Goodreads synopsis:  Brody Fair feels like nobody gets him: not his overworked parents, not his genius older brother, and definitely not the girls in the projects set on making his life miserable. Then he meets Nico, an art student who takes Brody to Everland, a “knock-off Narnia" that opens its door at 11:21pm each Thursday for Nico and his band of present-day misfits and miscreants.

          Here Brody finds his tribe and a weekly respite from a world where he feels out of place. But when the doors to Everland begin to disappear, Brody is forced to make a decision: He can say goodbye to Everland and to Nico, or stay there and risk never seeing his family again.

Monday, January 28, 2019

14. The Precipice by Paul Doiron

#6 Mike Bowditch, Maine Game Warden
listened to Audio (9:23)  borrowed from TPPL
read by Henry Levya
2015 Minotaur Books
322 pgs.
Adult Mystery
Finished 1/28/2019
Goodreads rating: 4.01- 1998 ratings
My rating:  4
Setting: Appalachian Trail area in Northern Maine, September

First line/s:  "There is a sign at the southern entrance to the Hundred Mile Wilderness.  It is made of rust brown wood and painted with white letters, and it sends a stern and unmistakable warning to all who enter:"

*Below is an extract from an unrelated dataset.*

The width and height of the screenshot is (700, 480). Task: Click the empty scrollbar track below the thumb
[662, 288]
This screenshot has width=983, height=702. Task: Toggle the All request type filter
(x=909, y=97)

My comments:  Excellent mystery, wonderful setting, with all sorts of well-written description. The Appalachian Trail has always fascinated me, and Steve and I used to take many Sunday or weekend drives to the areas near the setting - Monson, Greenville, Dover-Foxcroft.  Love the area.
           I'd forgotten how disconcerted I was last time I listened to one of these, because of the many mispronunciations the reader had.  I can't believe that these aren't corrected/edited - either by a thoughtful editor doing their job, or even the author.  Perhaps he's never listened to his works read aloud?  I think he'd be really annoyed!   Piscataquis, coyote, Bangor, Augusta, and even BOWDITCH are said wrong over and over and over again.  So frustrating for a Mainer to hear, yuck!  But, alas, not the author's fault, so I won't take ratings points off.
          My only criticism about the story itself is that Stacy Stevens is so unlikable to me.  Ordinarily it wouldn't be a problem, but Mike seems to be head over heals in love with her.  Not my favorite part of the story.  She's pushy, egotistical, moody, and not nice enough not only to others, but to Mike, too.  He'll never see it, though.

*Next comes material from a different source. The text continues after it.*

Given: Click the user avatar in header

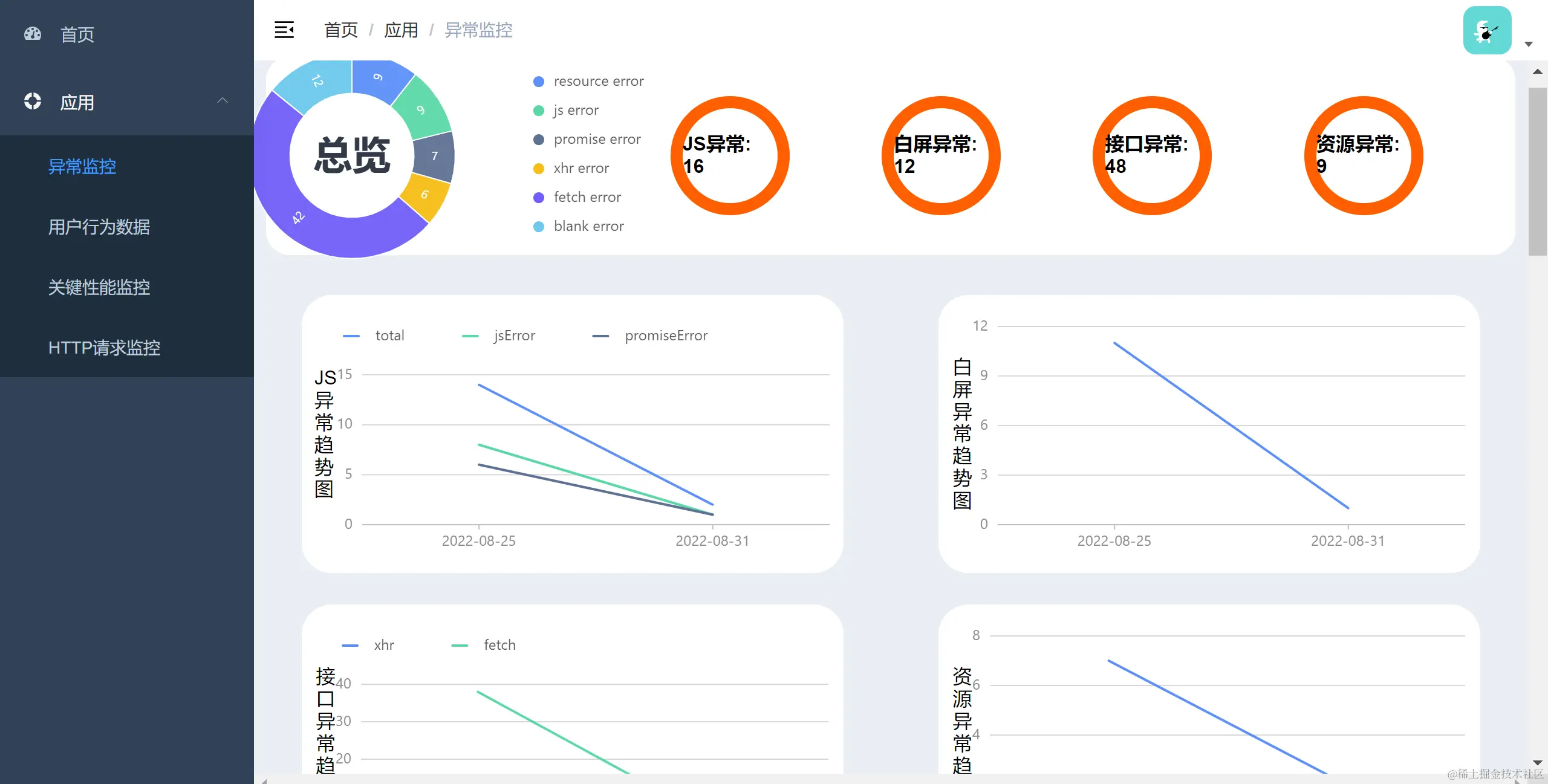Looking at the screenshot, I should [x=1487, y=30].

Goodreads synopsis:  In this riveting new novel from Edgar finalist Paul Doiron, Bowditch joins a desperate search for two missing hikers as Maine wildlife officials deal with a frightening rash of coyote attacks.
          When two young female hikers disappear in the Hundred Mile Wilderness—the most remote stretch along the entire two-thousand mile Appalachian Trail—Maine game warden Mike Bowditch joins the search to find them. The police interview everyone they can find who came in contact with the college students and learn that the women were lovers who had been keeping their relationship secret from their Evangelical parents in Georgia.
          When two corpses are discovered—the bones picked clean by coyotes—rumors spread that the women were stalked and killed by the increasingly aggressive canines. Faced with a statewide panic, Maine’s governor places an emergency bounty on every dead coyote, and wildlife officials are tasked with collecting the carcasses.
          Despite some misgivings, Bowditch does his grisly job. But he finds his complacency challenged by his new girlfriend, the brilliant but volatile biologist Stacey Stevens, who insists coyotes merely scavenged the bodies after the women were murdered. When Stacey herself disappears on the outskirts of the Hundred Mile Wilderness, Bowditch realizes that locating her means he must also discover the truth behind what happened to the two hikers. Were the young women really killed by coyotes or, as Stacey insisted, were they murdered by the most dangerous animal in the North Woods?

Monday, January 21, 2019

10. The Book of Essie by Meghan MacLean Weir

read on my iPhone (borrowed from TPPL)
2018, Knopf
336 pgs.
Adult CRF (could also be YA)
Finished 1/21/19
Goodreads rating:  3.97 - 13,462 ratings
My rating:  4

First line/s:  "On the day I turn seventeen, there is a meeting to decide whether I should have the baby or if sneaking me to a clinic for an abortion is worth the PR risk."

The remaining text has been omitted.